◆ The problem: Using the records below, quote only the span that opens with the line containing "Task: Close find bar with Done button" and closes with the line containing "The height and", exactly and inclusively.

◆ Records supplied:
____________________
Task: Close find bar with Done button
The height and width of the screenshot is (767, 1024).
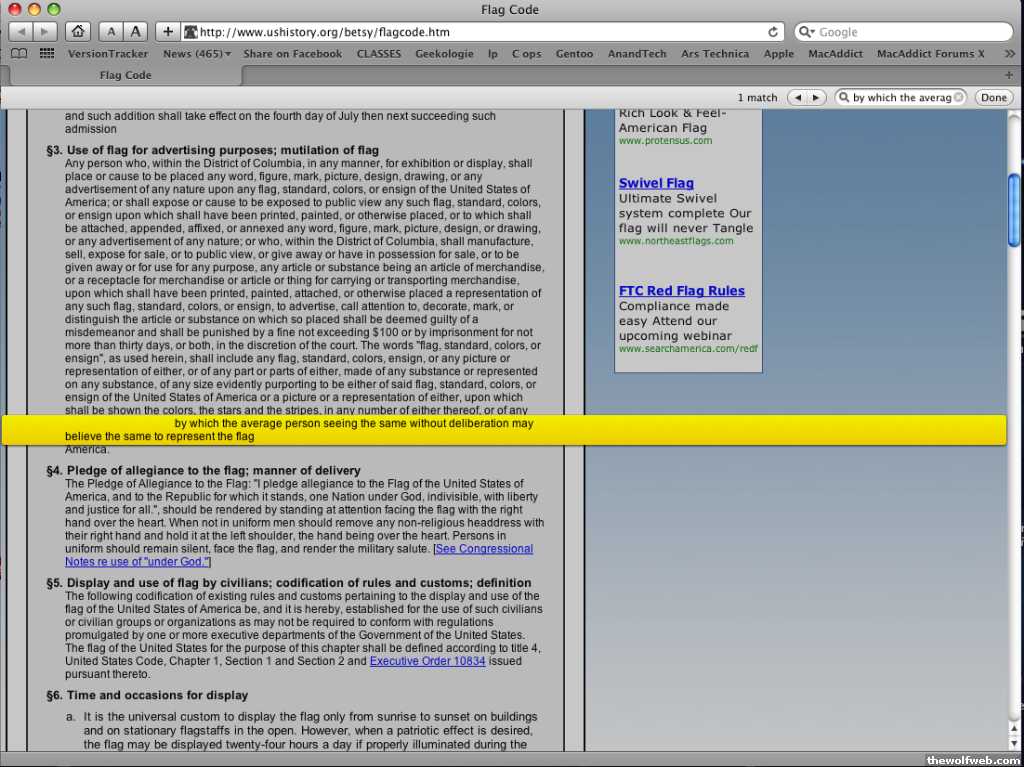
____________________
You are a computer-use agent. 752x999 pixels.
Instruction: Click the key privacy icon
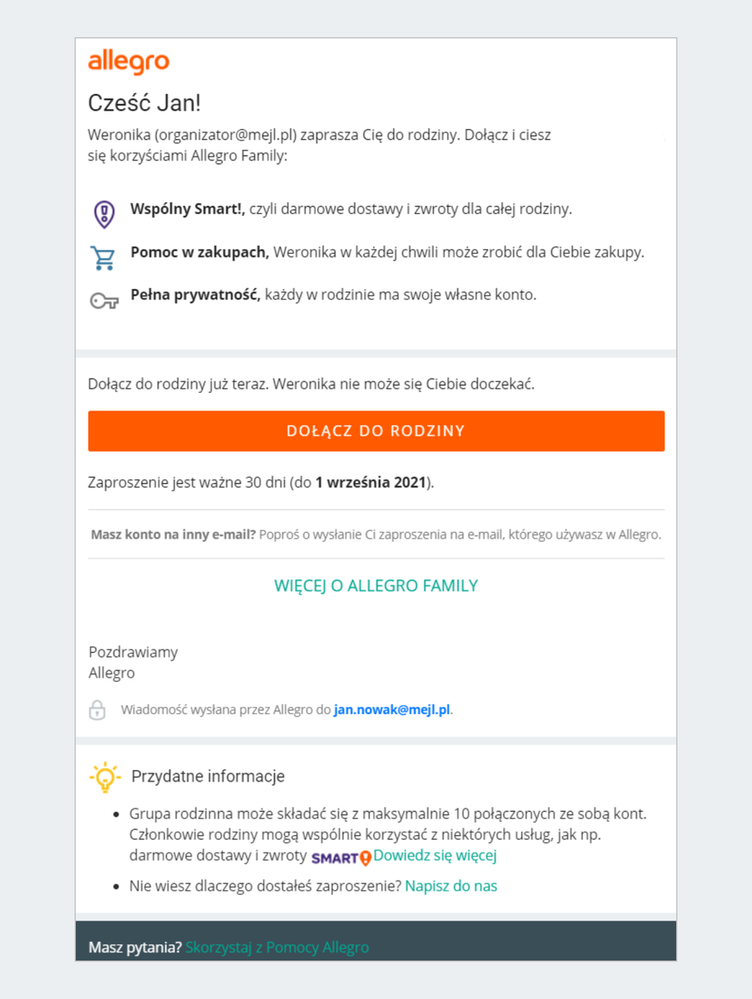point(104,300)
____________________
◆ Output for this task:
Task: Close find bar with Done button
The height and width of the screenshot is (767, 1024).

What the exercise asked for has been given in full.